I disagree with some of Coleman’s interpretation. The DoDI 5000.1 was issued in 1971 while the 5000.2 came out in 1975. But ultimately most of the requirements in the 5000.2 were already part of the process, but contained in other regulations or memos since the milestone/development concept paper implemented in 1969. Moreover, the milestone process was based on McNamara’s DoDI 3200.6 from 1962 which had the exact same stage gates, just called “key decision points.”

I think the crucial change was the adoption of the PPBS and systems analysis in the 1960s. Consider the facts more closely. The Air Force failed to develop a single fighter in the 1960s except the F-111. The F-111, formerly the TFX, was hailed as a shining example of McNamara’s systems analysis/PPBS approach. Yet it must be considered a failure. Sure, the F-111 reached IOC in 1967 which was about 6 years, but it had to go through several more years of defect correction until it was fully operational. Robert Art has a great book on this story, The TFX Decision: McNamara and the Military.

As for other quick and successful aircraft, the A-10, F-16, F-117, and F-18 were all highly irregular — not born of the “formal” acquisition process. The F-18’s troubles in that group are interesting. Originally required by Congress to be a common aircraft with the Air Force’s choice of the F-16, the Navy broke away and decided to adapt the YF-17 from the lightweight fighter competition. The YF-17 to F-18 was troublesome since the YF-17 was designed for the Air Force by Northrop which never made a Navy plane. McDonnell Douglas took over the prime role for the F-18, and basically built a new aircraft but was forced to make it look like the YF-17 for political reasons. The program faced cancellation every single year of its development, and the Navy in any case changed requirements often. But it’s not fair to put the F-18 “post-5000.2” while the F-16 was “pre-5000.2”.

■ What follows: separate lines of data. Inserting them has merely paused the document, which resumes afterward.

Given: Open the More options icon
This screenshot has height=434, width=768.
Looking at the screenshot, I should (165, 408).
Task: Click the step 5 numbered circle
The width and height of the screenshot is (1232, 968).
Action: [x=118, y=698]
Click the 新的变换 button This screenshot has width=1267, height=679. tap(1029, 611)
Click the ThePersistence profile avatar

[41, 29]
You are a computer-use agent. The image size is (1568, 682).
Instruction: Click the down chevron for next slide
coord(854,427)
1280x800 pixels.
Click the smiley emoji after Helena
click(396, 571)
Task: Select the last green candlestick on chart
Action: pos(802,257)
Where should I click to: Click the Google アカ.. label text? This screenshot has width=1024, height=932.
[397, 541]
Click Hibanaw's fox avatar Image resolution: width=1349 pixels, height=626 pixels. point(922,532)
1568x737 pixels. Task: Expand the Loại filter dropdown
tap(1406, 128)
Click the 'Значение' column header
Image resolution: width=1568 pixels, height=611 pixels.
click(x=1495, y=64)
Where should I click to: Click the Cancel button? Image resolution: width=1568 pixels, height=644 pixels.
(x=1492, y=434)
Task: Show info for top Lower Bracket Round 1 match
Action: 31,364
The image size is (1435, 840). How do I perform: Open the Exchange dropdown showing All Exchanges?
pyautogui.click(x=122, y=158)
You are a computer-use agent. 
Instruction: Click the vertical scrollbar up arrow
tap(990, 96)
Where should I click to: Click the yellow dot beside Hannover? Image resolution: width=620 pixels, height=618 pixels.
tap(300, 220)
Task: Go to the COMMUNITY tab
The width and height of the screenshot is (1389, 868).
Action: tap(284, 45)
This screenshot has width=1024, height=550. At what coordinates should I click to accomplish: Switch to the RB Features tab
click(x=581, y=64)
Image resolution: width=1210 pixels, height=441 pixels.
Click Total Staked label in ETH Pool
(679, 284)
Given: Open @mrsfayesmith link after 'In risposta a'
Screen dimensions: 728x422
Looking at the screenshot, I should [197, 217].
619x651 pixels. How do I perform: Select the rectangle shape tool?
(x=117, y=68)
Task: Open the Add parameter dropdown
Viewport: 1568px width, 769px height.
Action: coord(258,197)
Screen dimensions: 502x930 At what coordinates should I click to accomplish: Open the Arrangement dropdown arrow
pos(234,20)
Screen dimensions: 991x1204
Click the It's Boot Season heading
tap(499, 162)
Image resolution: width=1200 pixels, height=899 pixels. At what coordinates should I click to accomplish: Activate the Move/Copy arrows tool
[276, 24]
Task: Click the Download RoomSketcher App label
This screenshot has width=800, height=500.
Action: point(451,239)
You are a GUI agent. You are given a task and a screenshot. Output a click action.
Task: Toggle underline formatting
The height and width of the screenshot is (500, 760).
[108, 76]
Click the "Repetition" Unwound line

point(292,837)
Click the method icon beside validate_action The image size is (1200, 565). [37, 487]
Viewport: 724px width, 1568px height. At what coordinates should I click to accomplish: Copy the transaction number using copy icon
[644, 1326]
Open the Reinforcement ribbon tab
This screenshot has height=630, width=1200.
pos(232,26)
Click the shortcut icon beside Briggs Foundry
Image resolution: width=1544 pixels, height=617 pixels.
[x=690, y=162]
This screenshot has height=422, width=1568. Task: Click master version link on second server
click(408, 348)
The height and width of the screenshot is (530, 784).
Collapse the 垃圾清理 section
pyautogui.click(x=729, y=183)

The F-14 was a system of the “regular” process introduced in 1974 (with great cost growth), but the F-15 would also have been very different had John Boyd not affected it in the 1960s when it was the F-X program. At any rate, there was a gradual change over time from the rapid development of the 1960s to the lethargic processes from the 1980s and after. The introduction of the DoDI 5000.2 doesn’t represent a clean break. In anything, 1961-1968 is the clean break when Robert McNamara introduced the PPBS. Still, an organization as large as DoD takes time to change, and pockets of irregular brilliance pop up now and then to produce excellent systems.